On Saturday, I watched a taped episode of the BBC- produced “reality series”, “Spy”.

“Spy” is the true story of 8 student spies picked to live in a safe house and have their student spy lives taped to find out what happens when student spies stop being polite and start getting real. The candidates, chosen from applicants from all over the United Kingdom, compete in a variety of challenging exercises. Per the usual contest format, each week a student spy who cannot make the grade is eliminated – and made to wear a yellow star.

I confess – no, I don’t confess, I say loudly and proudly – that my hair stood on end when I saw at the bottom of the screen a logo for KCET – L.A.’s revered Public Television station. A friend of mine who grew up in the L.A. Public School system – a man now with expertise in several areas – told me that everything he should have learned at school, he learned from Public Television, from PBS’s first-rate children’s programming in the 70’s and fine documentaries of the 80’s & 90’s. I realize that what runs on PBS is not up to me. It’s up to Merck and the Chubb Group of Innovative America Feeders and the Ford Foundation of Happiness and so forth. But I wish “Spy” could have stayed over on BBC America, or even Fox.

We watched “Spy” after an episode of “America’s Next Top Model”. The supermodel show is the better one by far, because of higher production values and the mesmerizing, heart-rending hunger that each contestant oozes. And the stakes appear to be higher on “Top Model” – more life & death. But “Spy” is fascinating for many reasons:

– The Briefing Room is very dramatically lit, providing a day-time soap opera tension that really adds flavor.
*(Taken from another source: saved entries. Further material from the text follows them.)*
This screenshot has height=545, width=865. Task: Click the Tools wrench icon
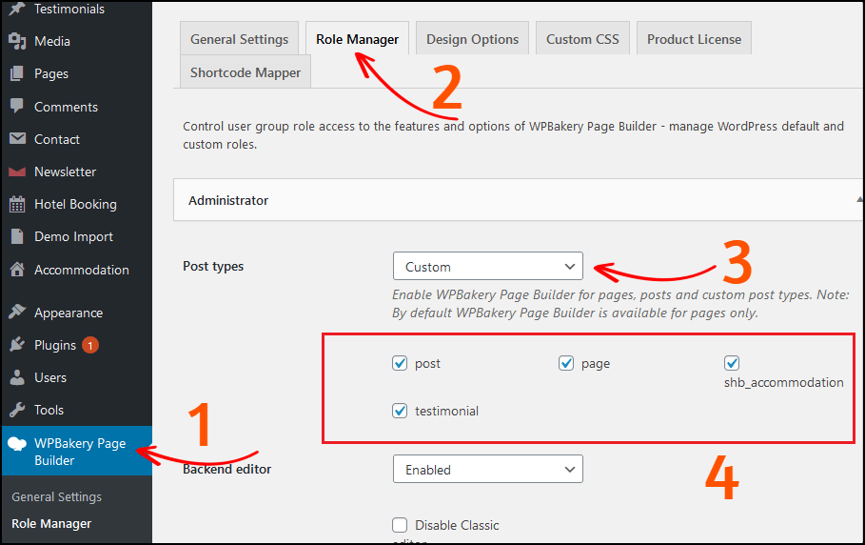pyautogui.click(x=17, y=410)
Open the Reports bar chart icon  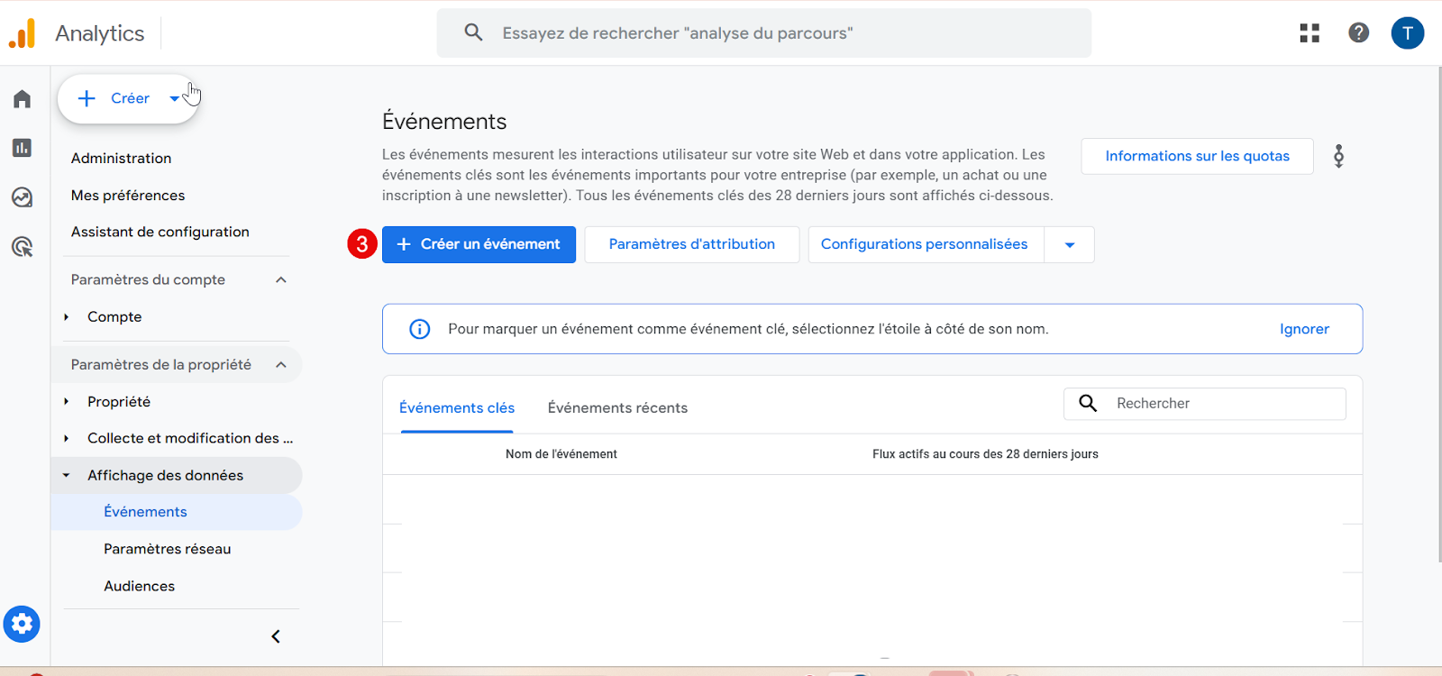click(23, 148)
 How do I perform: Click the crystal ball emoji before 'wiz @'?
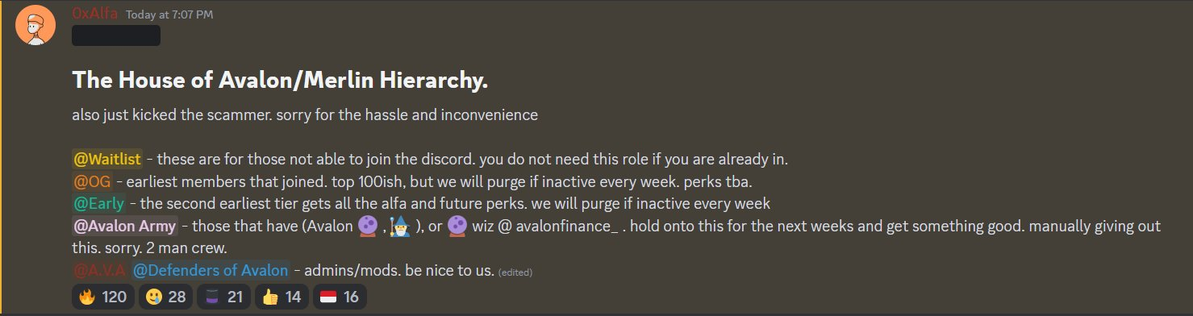point(458,227)
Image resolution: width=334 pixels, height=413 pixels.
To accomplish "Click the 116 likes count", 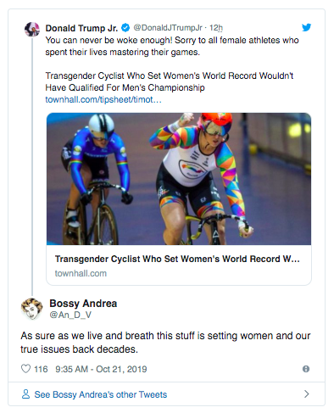I will point(41,369).
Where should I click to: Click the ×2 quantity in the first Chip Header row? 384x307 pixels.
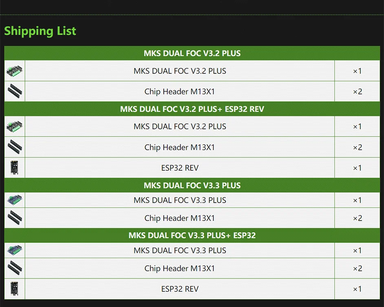(x=358, y=91)
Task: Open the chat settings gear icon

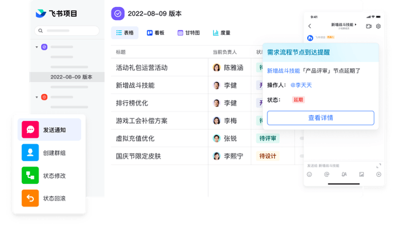Action: coord(378,26)
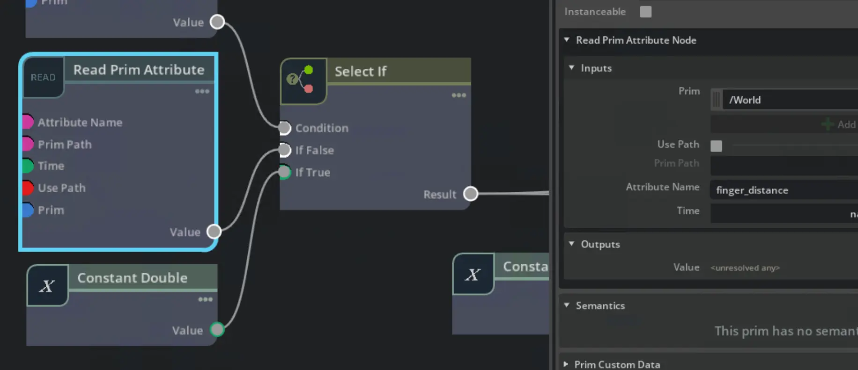Image resolution: width=858 pixels, height=370 pixels.
Task: Click the READ icon on Read Prim Attribute node
Action: pos(43,77)
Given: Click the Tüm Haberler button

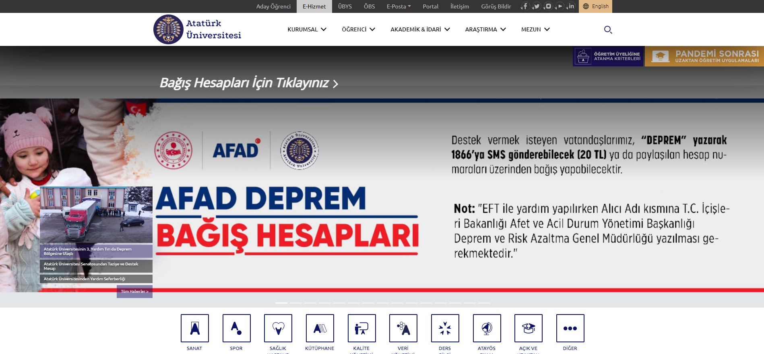Looking at the screenshot, I should click(134, 292).
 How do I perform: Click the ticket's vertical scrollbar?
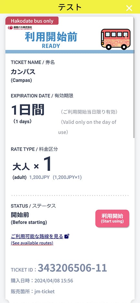(x=134, y=77)
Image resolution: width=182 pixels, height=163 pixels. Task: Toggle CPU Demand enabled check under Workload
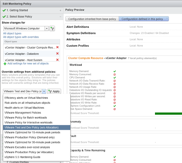pos(114,77)

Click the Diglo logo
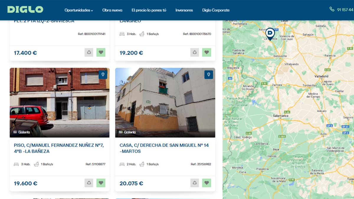pos(25,10)
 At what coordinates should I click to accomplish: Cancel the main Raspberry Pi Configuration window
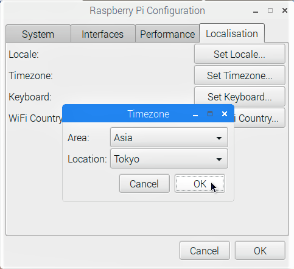[x=205, y=251]
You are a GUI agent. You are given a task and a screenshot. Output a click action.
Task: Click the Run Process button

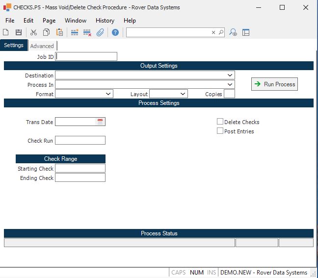click(274, 84)
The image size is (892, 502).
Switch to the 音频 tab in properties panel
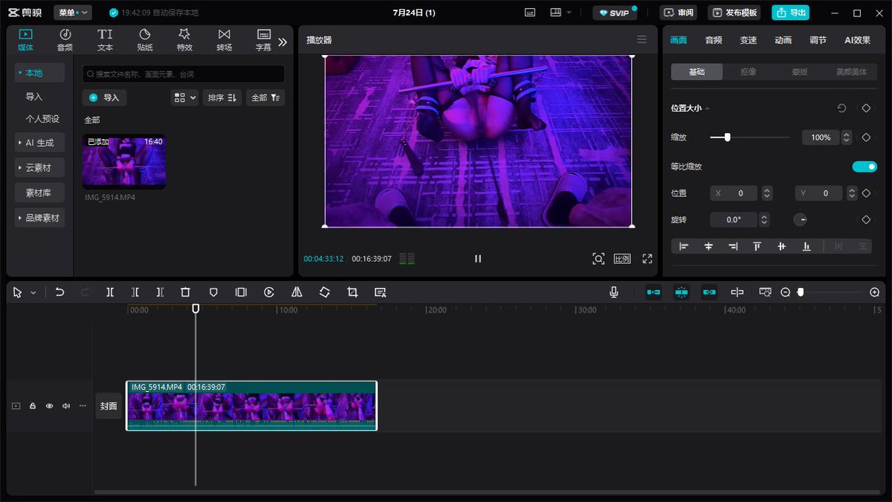(x=714, y=40)
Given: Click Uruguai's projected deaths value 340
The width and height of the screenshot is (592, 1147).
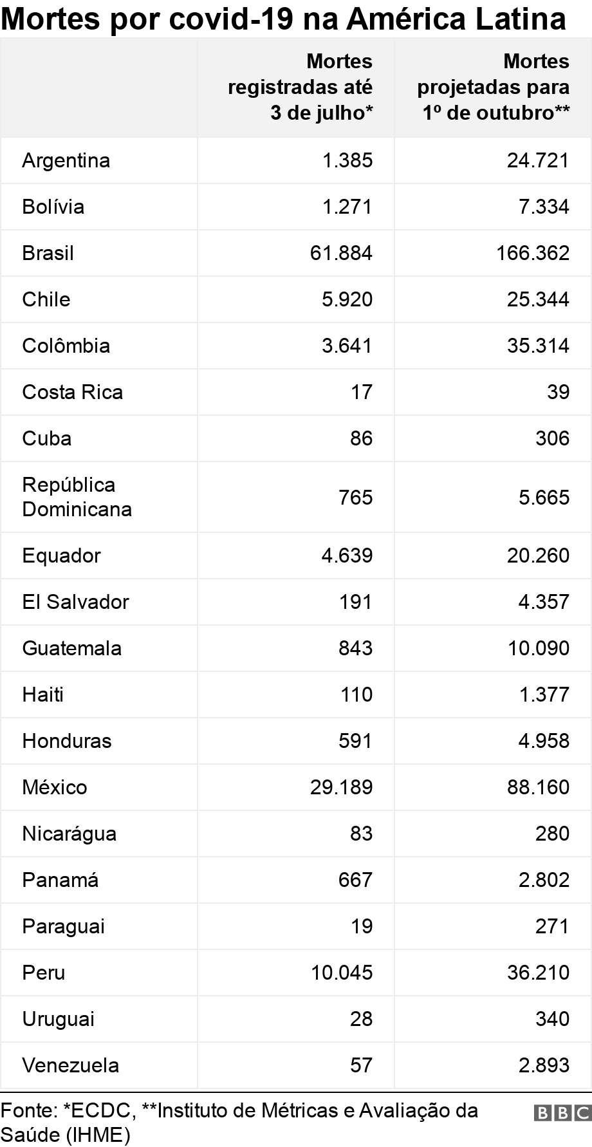Looking at the screenshot, I should pos(551,1019).
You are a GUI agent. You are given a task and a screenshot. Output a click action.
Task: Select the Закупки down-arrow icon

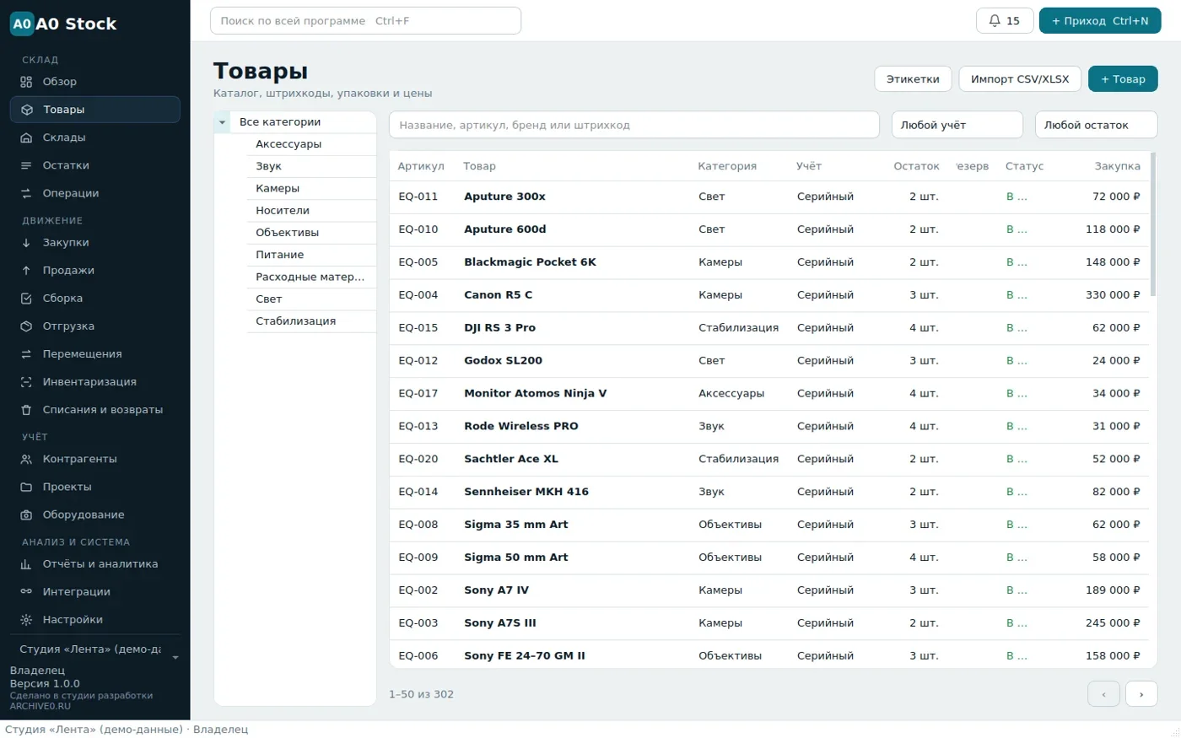point(26,242)
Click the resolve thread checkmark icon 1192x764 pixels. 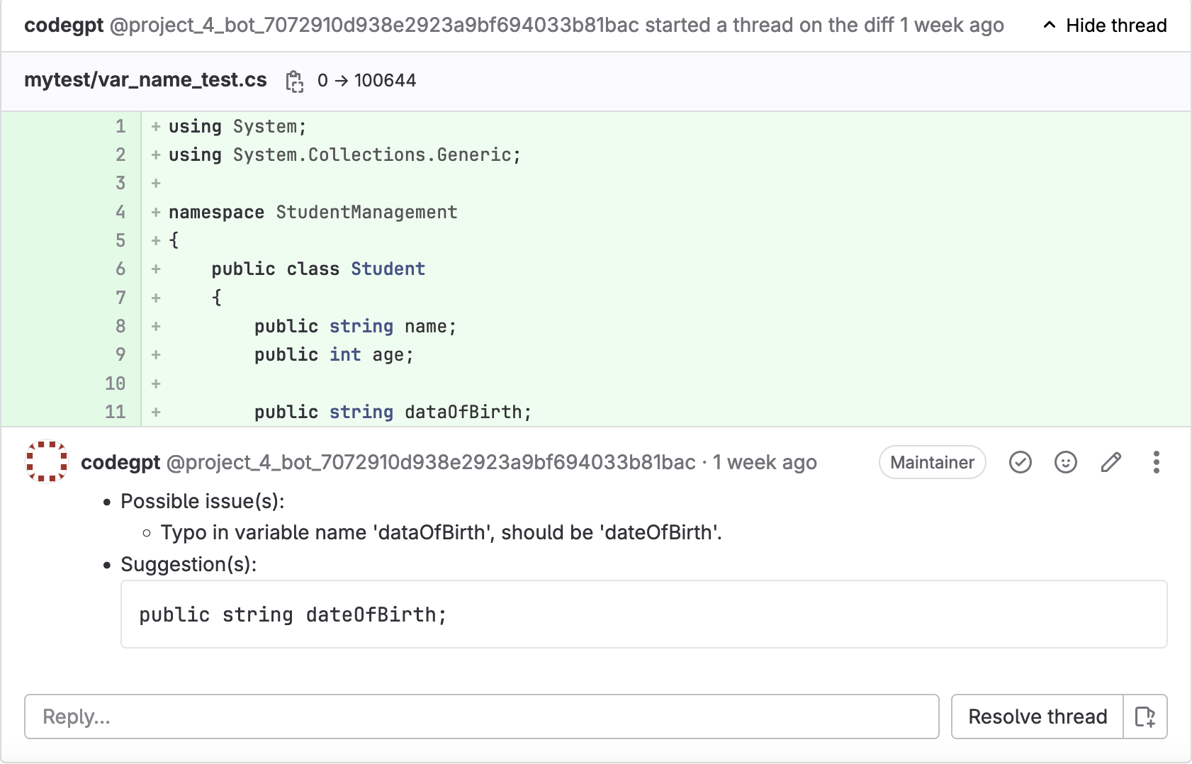point(1020,462)
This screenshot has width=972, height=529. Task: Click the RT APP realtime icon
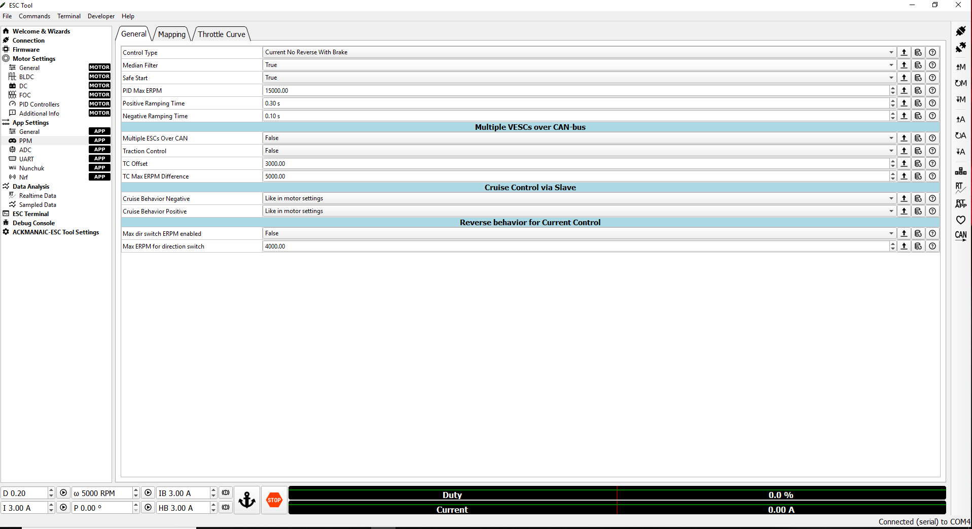[x=960, y=203]
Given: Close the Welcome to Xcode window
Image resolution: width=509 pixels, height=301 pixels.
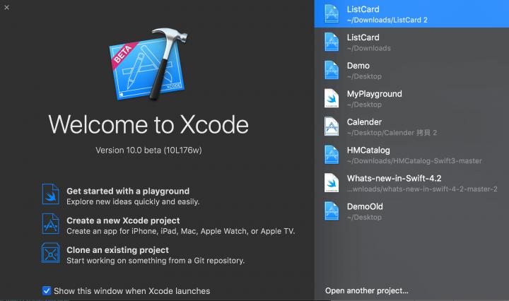Looking at the screenshot, I should [x=6, y=6].
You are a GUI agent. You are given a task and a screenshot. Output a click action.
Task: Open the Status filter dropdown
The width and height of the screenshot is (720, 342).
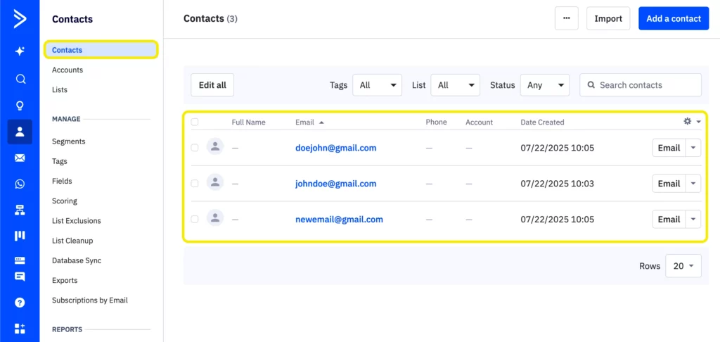(x=544, y=85)
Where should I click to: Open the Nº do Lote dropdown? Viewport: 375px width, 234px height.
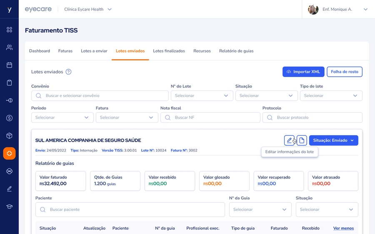click(202, 96)
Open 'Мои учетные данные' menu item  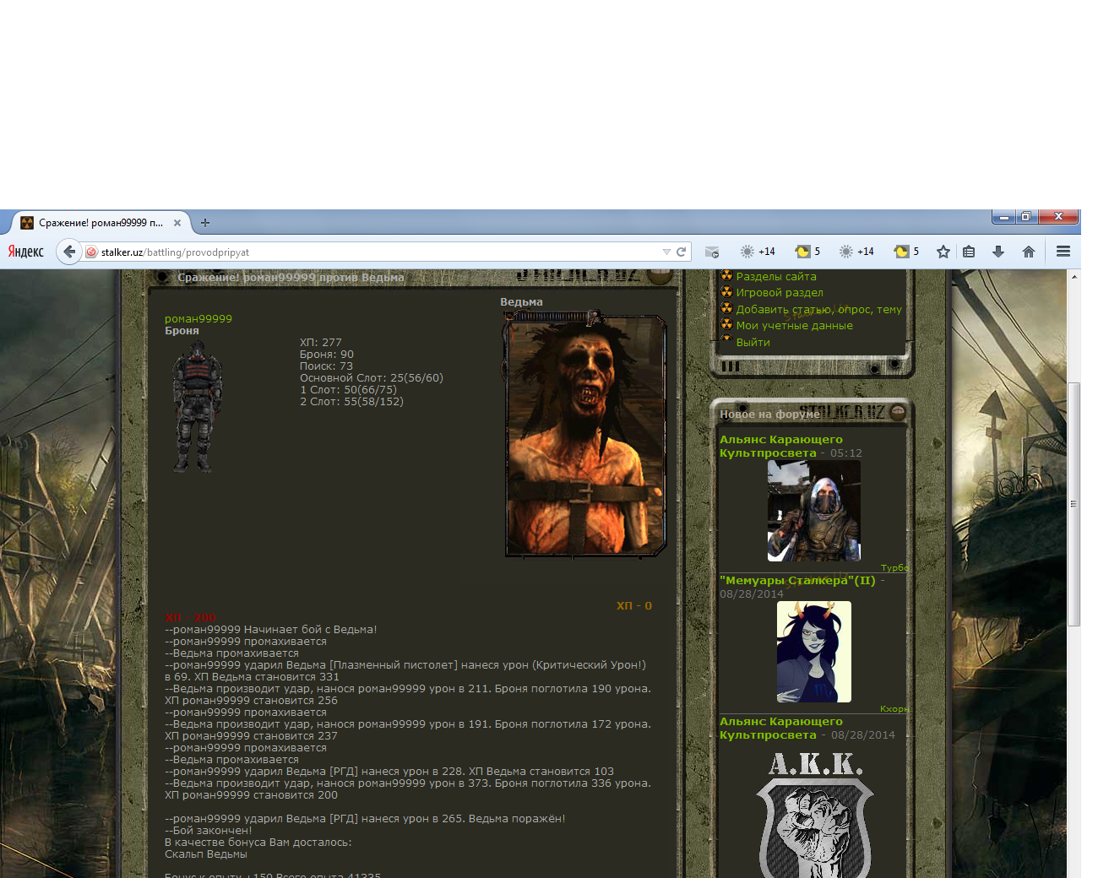(794, 326)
– The camera-work is worthy of Cirque du Soleil. An entire camera crew manages to follow spy candidates through several high-tension missions, which include theft, breaking & entering, covert surveillance, etc. But the crew never manages to complicate things. You would think a daylight break-in with a camera crew in pursuit would really put a spy candidate at risk. But not with these chaps – James Bond stuff!!

– Sandy Williams, who plays “Q” – though not quite in the caliber of Judy Dench – does a very convincing job of portraying a woman. I think he’s basing his performance on Chief Inspector Tennyson. Can’t wait to see what he does with the role in later episodes when he gets more confidence.

– The secret service trainers, who critique the student spies’ work, are superb at seething and looking dangerous. But you can see why they teach spying and rather than practice it, because, left to walk the streets, these twitching, grimacing cranks would be picked up by a Psychiatric Emergency Team in no time flat.

– The show really gets one’s creative juices flowing. “I could do better than that! In fact, I’d make a great spy! Hmm. I wonder…” droned over and over through my head as I watched. I have little doubt that everyone who watches the program has some version of this thought.

I had fun watching the eager little spy beavers trying their best. I rooted for the ones I liked, wished humiliation on the ones I did not, and grieved the death of a historic public service organization throughout, and I was pestered – and still am this morning – by the relentless intonations of a Welshman way in the back of my mind. I have since identified the Welshman as Richard Burton, and his words are from the bitter speech at the end of John Le Carre’s “The Spy Who Came In From The Cold” (1965):

“What the hell do you think spies are? Moral philosophers measuring everything they do against the word of God or Karl Marx? They’re not. They’re just a bunch of seedy, squalid bastards like me. Little men, drunkards, queers, hen-pecked husbands, Civil Servants playing Cowboys and Indians to brighten their rotten little lives. Do you think they sit like monks in a cell, balancing right against wrong? Yesterday I would have killed Mundt because I thought him evil and an enemy. But not today. Today he’s evil, and my friend.”